Task requirements: Check each line of the listing below for the string "panel", and give only how many lines hold it.

━━ Records for this task ━━

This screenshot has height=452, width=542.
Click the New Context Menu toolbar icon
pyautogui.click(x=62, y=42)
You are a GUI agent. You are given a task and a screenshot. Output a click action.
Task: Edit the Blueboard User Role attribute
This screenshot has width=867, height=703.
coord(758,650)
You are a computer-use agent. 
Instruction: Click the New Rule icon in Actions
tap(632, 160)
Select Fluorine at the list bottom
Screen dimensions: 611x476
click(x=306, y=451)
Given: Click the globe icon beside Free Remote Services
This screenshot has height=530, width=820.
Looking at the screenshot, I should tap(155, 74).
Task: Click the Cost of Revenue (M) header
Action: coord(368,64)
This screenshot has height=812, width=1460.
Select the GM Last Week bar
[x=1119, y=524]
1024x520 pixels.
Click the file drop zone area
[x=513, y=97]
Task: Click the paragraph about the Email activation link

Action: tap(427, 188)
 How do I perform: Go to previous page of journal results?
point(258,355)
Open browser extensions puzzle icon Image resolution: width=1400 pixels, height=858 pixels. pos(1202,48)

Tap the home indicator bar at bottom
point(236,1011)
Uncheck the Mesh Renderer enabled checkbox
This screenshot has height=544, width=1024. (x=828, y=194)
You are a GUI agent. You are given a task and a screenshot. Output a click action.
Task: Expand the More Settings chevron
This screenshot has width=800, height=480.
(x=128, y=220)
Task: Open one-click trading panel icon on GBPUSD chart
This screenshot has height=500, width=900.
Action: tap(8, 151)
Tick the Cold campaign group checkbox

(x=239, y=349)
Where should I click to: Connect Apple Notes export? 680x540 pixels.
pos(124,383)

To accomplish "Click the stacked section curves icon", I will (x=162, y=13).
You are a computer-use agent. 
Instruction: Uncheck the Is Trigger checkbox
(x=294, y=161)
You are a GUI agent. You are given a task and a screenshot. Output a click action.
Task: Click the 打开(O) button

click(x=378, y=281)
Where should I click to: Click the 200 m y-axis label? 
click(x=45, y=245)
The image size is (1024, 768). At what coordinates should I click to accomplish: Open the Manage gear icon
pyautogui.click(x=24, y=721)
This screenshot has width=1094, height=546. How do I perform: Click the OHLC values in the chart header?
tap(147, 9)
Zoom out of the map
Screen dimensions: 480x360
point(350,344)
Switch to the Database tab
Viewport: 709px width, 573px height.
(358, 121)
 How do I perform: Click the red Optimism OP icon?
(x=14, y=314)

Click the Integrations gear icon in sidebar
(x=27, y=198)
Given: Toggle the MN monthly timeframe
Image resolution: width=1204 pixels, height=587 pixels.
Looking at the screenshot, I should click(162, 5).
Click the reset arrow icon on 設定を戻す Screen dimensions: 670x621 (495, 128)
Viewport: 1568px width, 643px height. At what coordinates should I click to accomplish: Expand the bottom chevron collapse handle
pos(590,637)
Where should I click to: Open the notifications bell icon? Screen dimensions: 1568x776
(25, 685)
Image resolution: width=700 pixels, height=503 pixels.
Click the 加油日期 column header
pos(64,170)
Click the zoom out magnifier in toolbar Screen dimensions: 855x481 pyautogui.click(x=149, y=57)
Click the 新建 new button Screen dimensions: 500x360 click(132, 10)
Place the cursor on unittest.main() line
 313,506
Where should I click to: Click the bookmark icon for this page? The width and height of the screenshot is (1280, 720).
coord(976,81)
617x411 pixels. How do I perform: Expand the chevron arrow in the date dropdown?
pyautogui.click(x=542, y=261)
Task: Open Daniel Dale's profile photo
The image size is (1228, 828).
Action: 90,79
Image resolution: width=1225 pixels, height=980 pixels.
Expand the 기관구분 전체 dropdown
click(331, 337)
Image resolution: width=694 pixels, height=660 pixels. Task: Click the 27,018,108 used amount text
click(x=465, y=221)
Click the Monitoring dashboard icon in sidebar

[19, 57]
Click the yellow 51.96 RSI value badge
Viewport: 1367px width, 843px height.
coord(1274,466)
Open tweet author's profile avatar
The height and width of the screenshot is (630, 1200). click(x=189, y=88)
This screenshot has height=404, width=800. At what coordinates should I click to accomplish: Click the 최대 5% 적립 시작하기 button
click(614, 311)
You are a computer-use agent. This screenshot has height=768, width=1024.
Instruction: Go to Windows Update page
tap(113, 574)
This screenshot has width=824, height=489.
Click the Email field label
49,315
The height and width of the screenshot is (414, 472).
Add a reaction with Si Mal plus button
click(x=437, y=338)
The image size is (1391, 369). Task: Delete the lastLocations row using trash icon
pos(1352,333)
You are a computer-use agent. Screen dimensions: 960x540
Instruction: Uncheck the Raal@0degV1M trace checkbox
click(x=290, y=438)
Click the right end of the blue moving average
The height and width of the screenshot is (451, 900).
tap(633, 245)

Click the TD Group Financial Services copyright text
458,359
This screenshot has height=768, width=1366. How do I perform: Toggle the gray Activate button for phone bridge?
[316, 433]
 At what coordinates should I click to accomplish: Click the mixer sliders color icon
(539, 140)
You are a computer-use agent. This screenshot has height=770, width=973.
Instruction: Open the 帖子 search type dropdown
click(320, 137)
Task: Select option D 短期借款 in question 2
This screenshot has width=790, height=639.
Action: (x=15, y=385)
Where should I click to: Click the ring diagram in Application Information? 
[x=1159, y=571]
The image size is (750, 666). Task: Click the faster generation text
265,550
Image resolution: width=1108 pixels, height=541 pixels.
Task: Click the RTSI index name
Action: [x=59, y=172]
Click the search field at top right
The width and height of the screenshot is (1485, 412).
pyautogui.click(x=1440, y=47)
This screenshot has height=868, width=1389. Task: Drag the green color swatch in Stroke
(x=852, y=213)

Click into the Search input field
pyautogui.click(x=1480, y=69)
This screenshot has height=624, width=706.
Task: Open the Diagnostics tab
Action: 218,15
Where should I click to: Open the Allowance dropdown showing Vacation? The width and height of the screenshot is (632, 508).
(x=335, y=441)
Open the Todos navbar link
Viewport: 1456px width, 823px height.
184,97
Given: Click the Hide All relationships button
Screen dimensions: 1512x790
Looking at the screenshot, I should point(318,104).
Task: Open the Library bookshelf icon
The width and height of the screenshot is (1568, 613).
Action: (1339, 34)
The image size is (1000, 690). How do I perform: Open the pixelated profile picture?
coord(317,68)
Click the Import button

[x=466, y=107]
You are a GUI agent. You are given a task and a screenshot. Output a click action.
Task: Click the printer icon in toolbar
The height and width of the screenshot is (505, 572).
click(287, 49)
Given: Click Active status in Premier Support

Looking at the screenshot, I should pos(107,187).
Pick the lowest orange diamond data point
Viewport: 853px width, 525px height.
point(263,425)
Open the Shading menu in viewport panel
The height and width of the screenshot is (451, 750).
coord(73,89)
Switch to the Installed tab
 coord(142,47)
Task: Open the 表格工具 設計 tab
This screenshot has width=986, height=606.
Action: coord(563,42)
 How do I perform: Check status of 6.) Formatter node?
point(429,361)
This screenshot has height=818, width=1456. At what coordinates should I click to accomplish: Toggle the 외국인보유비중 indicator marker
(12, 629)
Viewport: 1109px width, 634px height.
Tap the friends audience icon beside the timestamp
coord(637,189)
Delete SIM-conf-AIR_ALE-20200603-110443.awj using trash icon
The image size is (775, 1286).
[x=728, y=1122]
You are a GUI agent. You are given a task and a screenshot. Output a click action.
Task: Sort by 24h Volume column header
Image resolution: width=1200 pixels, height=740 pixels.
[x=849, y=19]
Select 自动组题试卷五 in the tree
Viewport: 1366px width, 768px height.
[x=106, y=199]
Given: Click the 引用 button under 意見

━━━

Solved problem: 2